Madame Isaure le mena dans sa chambre, lui donna des jouets et l'embrassa plusieurs fois, car il était vraiment charmant; il la regarda longtemps, puis il se jeta dans ses bras et pleura sur son épaule; elle ne voulut pas qu'on le dérangeât, et il s'endormit.
«Veux-tu venir demeurer avec moi, Nannette?
--Oui, madame, j'en serai bien contente.
--Mais tu dis cela en pleurant, mon enfant; je ne veux pas te contrarier; si tu ne peux pas t'y décider, n'en parlons plus.
--Mon Dieu! madame, dit Jeanne, nous ne nous sommes jamais séparées, et il ne serait pas naturel qu'elle quittât la maison sans chagrin; mais, je vous l'assure, elle vient de bonne volonté; vous savez bien que je ne voudrais pas la contraindre. Quand désirez-vous qu'elle entre à votre service?
--Quand cela t'arrangera, Jeanne.
--Alors, madame, si vous ne vous fâchez pas, elle restera chez nous jusqu'après la moisson. J'ai été demandée pour faire le pain et la cuisine aux moissonneurs de la Tréchauderie; je voudrais bien ne pas perdre cette occasion de gagner un peu d'argent. Nannette gardera ses frères et leur fera la soupe. Je ne viendrai que pour coucher le soir, et encore faudra-t-il que je reparte à trois heures du matin.
--Mais, Jeanne, tu vas te tuer à ce métier-là.
--Je ne peux pas faire autrement; les enfants sont trop jeunes pour les laisser coucher seuls à la maison.
--Ne t'en inquiète pas; notre vieille bonne ira coucher avec Nannette; et toi, tu ne seras pas obligée de faire une lieue matin et soir.»
La vieille bonne mène souvent les enfants au château.
Pendant l'absence de Jeanne, qui ne revenait que le samedi au soir, la vieille bonne, qui l'avait vue toute petite et qui l'aimait beaucoup, emmenait souvent les enfants au château. Elle faisait travailler Nannette avec elle, tout en gardant Louis. Lorsque cet enfant voyait sa marraine, il se couchait à ses pieds et roulait sa tête sur ses genoux; d'autres fois, il prenait ses belles boucles blondes et les baisait, ainsi que ses mains blanches. S'il survenait quelqu'un qu'il ne connût pas, il allait se blottir sous quelque meuble. Nannette s'habitua ainsi à être séparée de sa mère, et elle lui dit en la quittant tout à fait:
«Je viendrai vous voir bien souvent, ma chère maman.
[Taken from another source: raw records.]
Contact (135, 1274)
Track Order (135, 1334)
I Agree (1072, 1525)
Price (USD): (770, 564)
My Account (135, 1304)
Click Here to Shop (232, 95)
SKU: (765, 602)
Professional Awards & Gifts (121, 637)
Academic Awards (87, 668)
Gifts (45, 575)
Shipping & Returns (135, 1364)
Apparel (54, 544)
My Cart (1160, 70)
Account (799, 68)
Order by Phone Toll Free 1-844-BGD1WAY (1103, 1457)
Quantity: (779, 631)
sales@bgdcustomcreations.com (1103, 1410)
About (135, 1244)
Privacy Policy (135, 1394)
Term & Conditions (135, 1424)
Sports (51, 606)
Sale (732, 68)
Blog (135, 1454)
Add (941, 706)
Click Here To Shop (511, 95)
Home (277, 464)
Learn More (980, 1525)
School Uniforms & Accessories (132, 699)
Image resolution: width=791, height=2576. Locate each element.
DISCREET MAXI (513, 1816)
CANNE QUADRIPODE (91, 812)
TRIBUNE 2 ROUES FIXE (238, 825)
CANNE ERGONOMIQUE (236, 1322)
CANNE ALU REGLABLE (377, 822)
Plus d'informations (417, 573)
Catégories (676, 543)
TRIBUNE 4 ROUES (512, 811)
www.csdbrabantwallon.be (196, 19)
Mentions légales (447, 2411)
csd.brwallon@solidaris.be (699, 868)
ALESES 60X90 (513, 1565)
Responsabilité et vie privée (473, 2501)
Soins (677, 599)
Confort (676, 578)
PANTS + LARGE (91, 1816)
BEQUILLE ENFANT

--Ma fille, les maîtres ne se soucient guère de ces visites-là; viens le dimanche seulement.»
Jeanne cessa tout à fait d'aller en journée; elle entreprit d'apprendre quelque chose à son petit Louis, qui passait des heures entières à la regarder sans rien dire. Elle avait bien de la peine à captiver son attention; pourtant, quand elle le tenait par la main en lui adressant la parole, il semblait la mieux comprendre, surtout si elle lui parlait des anges et du bon Dieu, et il revenait souvent sur ce sujet. Il grandissait beaucoup et promettait de devenir fort comme son père.
Paul était toujours mauvais pour sa mère; quelquefois pourtant, touché de sa douceur, il lui disait les yeux humides:
«Que vous êtes donc bonne, ma pauvre mère!»
Mais ces bons moments étaient rares et duraient peu. Il apprenait bien ce qu'on lui montrait à l'école, et, de ce côté du moins, Jeanne n'avait pas à se plaindre de lui.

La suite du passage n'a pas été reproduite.